Les tutrices de la Télé-université doivent obligatoirement prendre contact avec leurs étudiantes au moins une fois, au début de leur activité de formation. C'est, à mon avis, le moment choisi pour diagnostiquer si l'étudiante a effectivement besoin de support, et sur quel plan. Trop souvent, les étudiantes abandonnent les cours en alléguant un manque de temps. Notre connaissance du milieu de la formation à distance à titre d'étudiante et de tutrice nous porte à penser que ce manque de temps est probablement dû soit à une mauvaise planification, à une méconnaissance de la tâche à accomplir ou de la discipline personnelle qu'exige l'apprentissage à distance. Il ne faut pas sous-estimer non plus le support sur le plan affectif. Apprendre, c'est "se déranger," c'est remettre en question des informations acquises, c'est se déstabiliser. Admettre qu'on a besoin de support, prendre les moyens pour se donner accès à une personne ou un service, ce n'est pas facile pour une adulte qui se croit autonome. Mais, en fait, ne serait-ce pas là faire preuve d'autonomie que d'aller chercher ce dont on a besoin au moment où on en a besoin?

En conclusion, je ne crois pas qu'une intervention "obligatoire" d'une tutrice en début de démarche brime, de quelque façon que ce soit, l'autonomie de l'étudiante adulte en formation à distance. Tant mieux si cette étudiante découvre, avec la tutrice, qu'elle n'a aucun besoin de support (ce serait étonnant!); tant mieux également si elle arrive à préciser de quel type de support elle aura besoin, et si elle comprend que les services sont, justement, à son service....Et tant mieux, enfin, si les barrières affectives (peur, gêne, crainte) tombent....

Les considérations d'ordre économique, qui préoccupent au plus haut point les administratrices d'établissements d'enseignement à distance, n'ont pas été abordées ici; mes préoccupations comme chercheuse et praticienne de l'enseignement à distance se situent plutôt sur le plan pédagogique. Mais une certitude me reste acquise, tel que le rappelait R. H. Paul dans sa communication à la Conférence internationale "Interaction and Independence, Student Support in Distance Education and Open Learning," tenue à Cambridge en 1989: "Le développement de l'autonomie de l'étudiant, c'est plus qu'un valeur éducative important. Cela pourrait se justifier de façon économique, parce qu'un étudiant autonome demande de moins en moins de services à son institution, complète son cours plus rapidement et requiert moins de services de support."

Un établissement d'enseignement à distance se doit de mettre à la disposition de l'étudiante des services de support afin que celle-ci n'abandonne pas parce qu'on l'a abandonnée....L'important, c'est le dosage: ni trop, ni trop peu.
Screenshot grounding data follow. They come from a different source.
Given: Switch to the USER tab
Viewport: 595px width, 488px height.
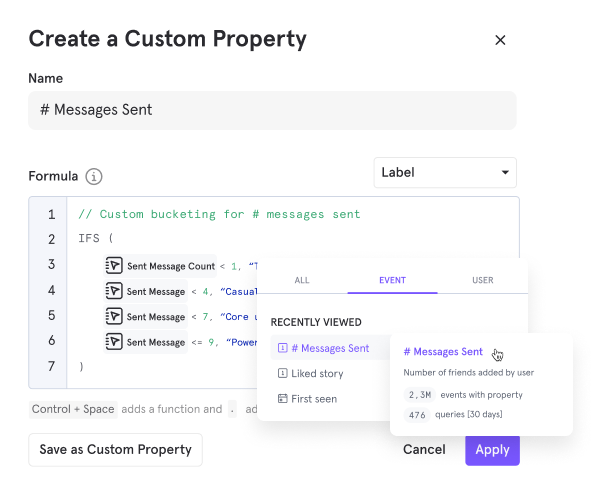Looking at the screenshot, I should 483,280.
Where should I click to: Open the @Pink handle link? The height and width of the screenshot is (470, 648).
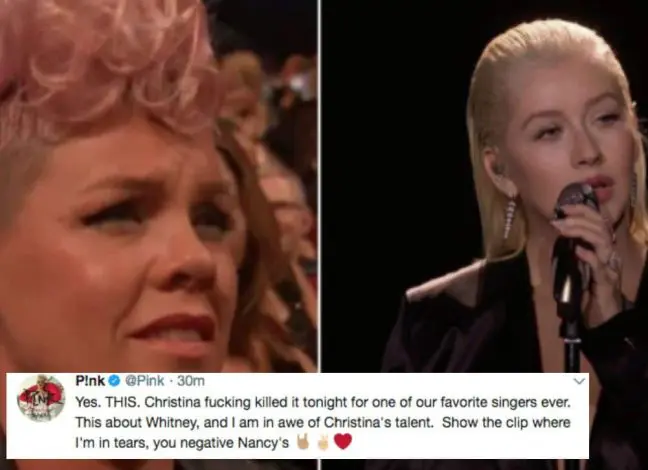[144, 381]
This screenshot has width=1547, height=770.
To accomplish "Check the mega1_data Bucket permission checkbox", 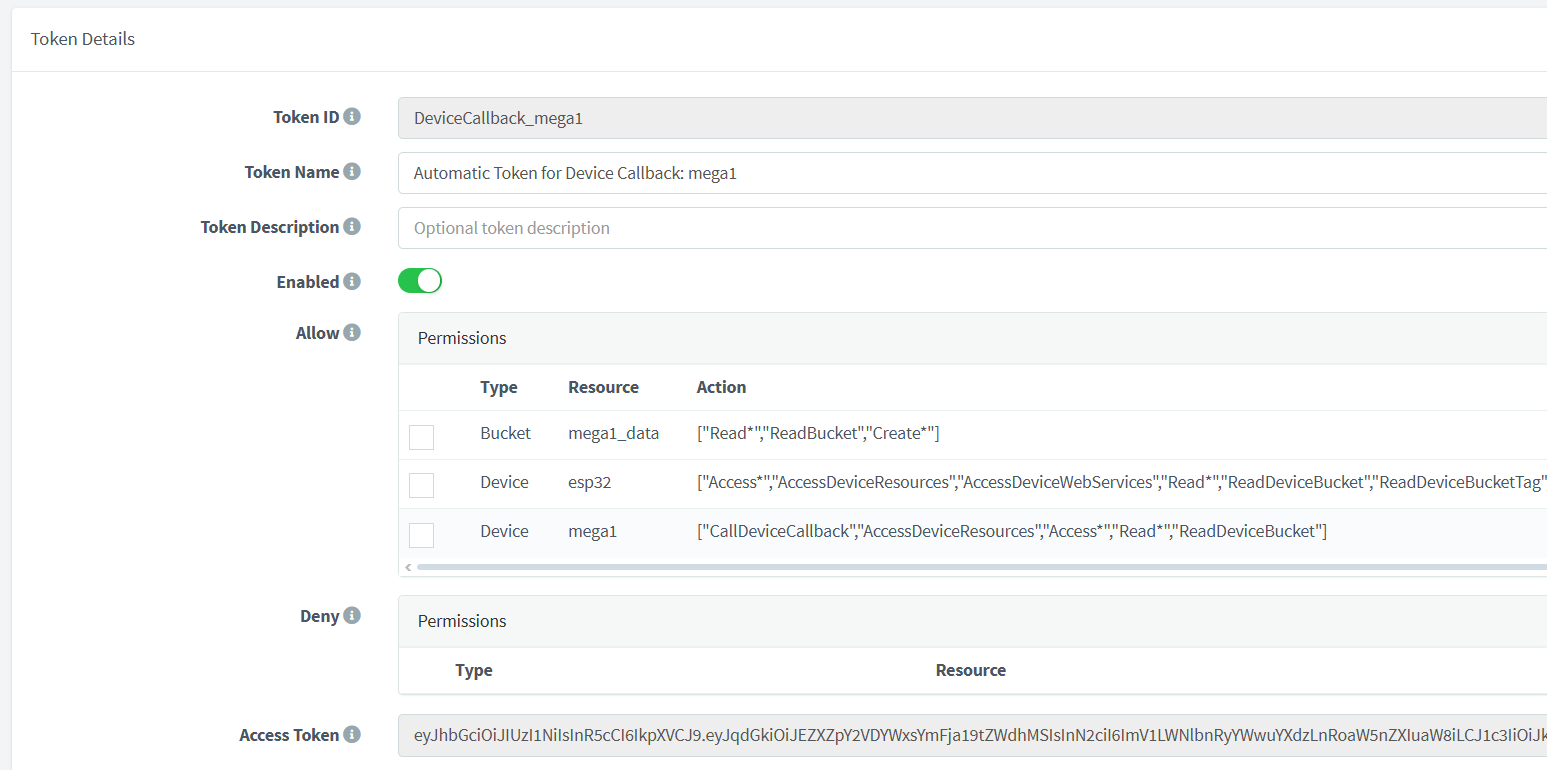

Seules l'expérience et une bonne connaissance des besoins de notre clientèle peuvent nous éclairer en l'occurrence....

Notes

1. Le générique féminin est utilisé partout ici sans aucune discrimination et uniquement dans le but d'alléger le texte.

2. Voir Le support à l'étudiant en enseignement à distance, Revue de l'enseignement à distance, IV(2), automne 1989.